━━ EXCERPTED PASSAGE
There seems to be a migration of brands to the sustainable and/or carbon neutral approach. How will Omega engage if at all on these causes?
The environment is an important consideration for our brand. In recent years, we’ve partnered with organizations such as the GoodPlanet Foundation and NEKTON to raise awareness about the planet’s needs.
At a watchmaking level, we’ve also been making changes to the way we work. Our newest factory is perhaps the most impressive example. The sustainable development was built with an ingenious indoor climate and renewable energy concept, along with other beneficial systems. I think it’s important to adapt to this modern way of working.
Do you believe in the perception of investing in R&D is the way forward for a Swiss watch manufacturing brand? How challenging would that be with the business aspects of the industry?
I believe innovation is the key to any progressive business. Watchmaking is a traditional industry, but we still need to find ways of pushing ourselves forward and keeping our products relevant to the modern consumer. Investment is a big part of that, and the Swiss industry needs to maintain its position as the leader of global watchmaking. Every brand does it differently, but I know that Omega is always seeking to innovate. Having the support and expertise of the Swatch Group is a big part of helping us to do that.
How bad has it been at Omega with the global pandemic?
━━━━
- COMPLETE THE FOLLOWING -
[1] According to the interview excerpt about Omega, why does the Swiss watch industry need investment? Answer in one to three sentences.
[2] Decide whether each statement agrees with the interview excerpt about Omega. For each one, answer yes or no and quote the words from the excerpt that decide it.
(a) Omega has partnered with the GoodPlanet Foundation and NEKTON.
(b) Omega's newest factory was built to run on fossil fuels.
(c) The speaker says every brand approaches innovation in the same way.
━━ SOURCE INFORMATION
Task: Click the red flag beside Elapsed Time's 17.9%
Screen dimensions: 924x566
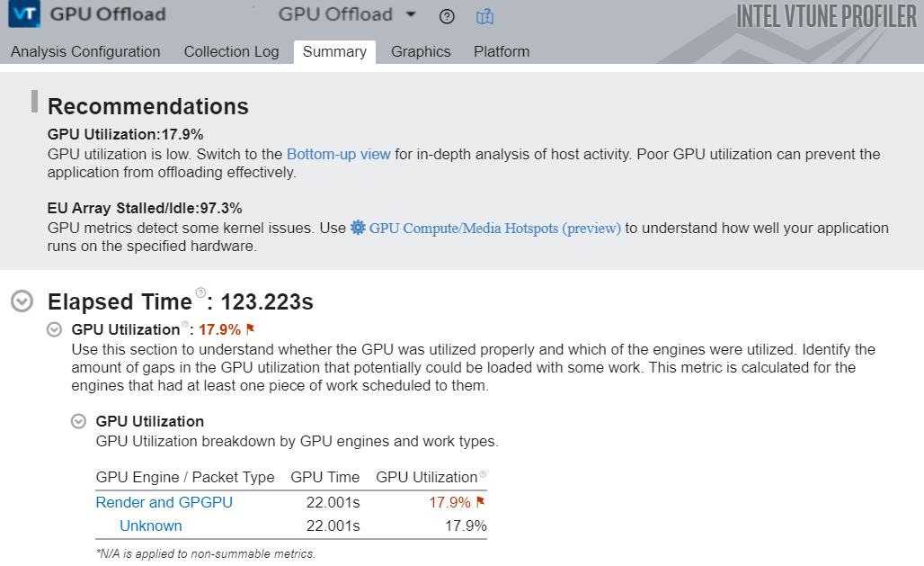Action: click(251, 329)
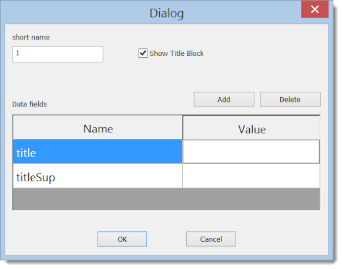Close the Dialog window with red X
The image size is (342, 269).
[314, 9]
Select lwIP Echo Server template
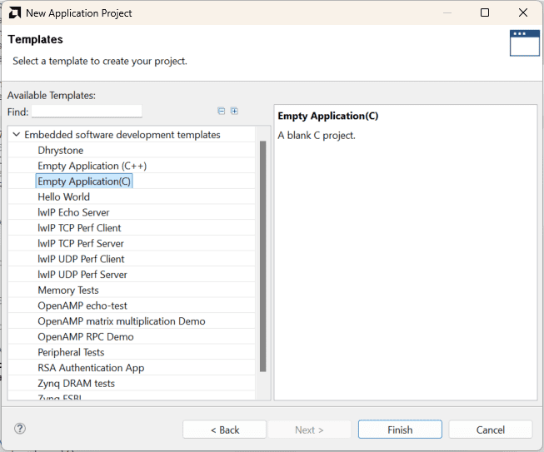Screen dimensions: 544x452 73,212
━━━━
━━ SOURCE INFORMATION
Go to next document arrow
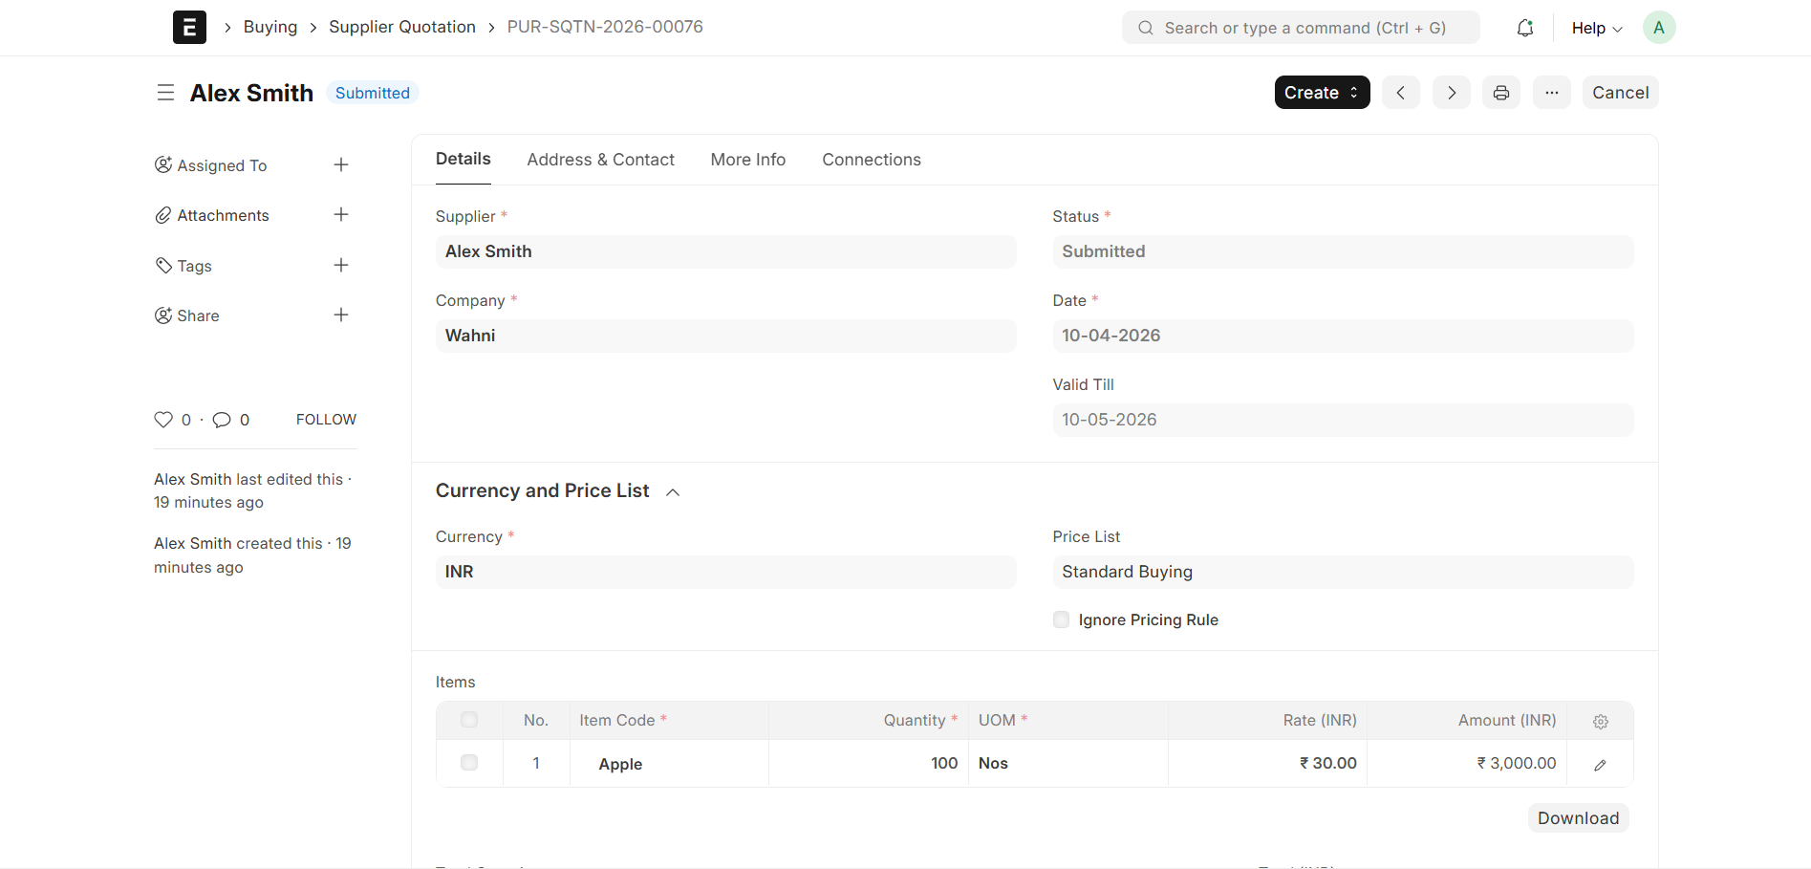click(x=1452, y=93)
━━━━
- EXPECTED RESULTS -
[1] Even though watchmaking is a traditional industry, brands must push themselves forward and keep their products relevant to the modern consumer, and investment is a big part of that. The Swiss industry also needs to maintain its position as the leader of global watchmaking.

[2]
(a) Yes: "we’ve partnered with organizations such as the GoodPlanet Foundation and NEKTON"
(b) No: "built with an ingenious indoor climate and renewable energy concept"
(c) No: "Every brand does it differently"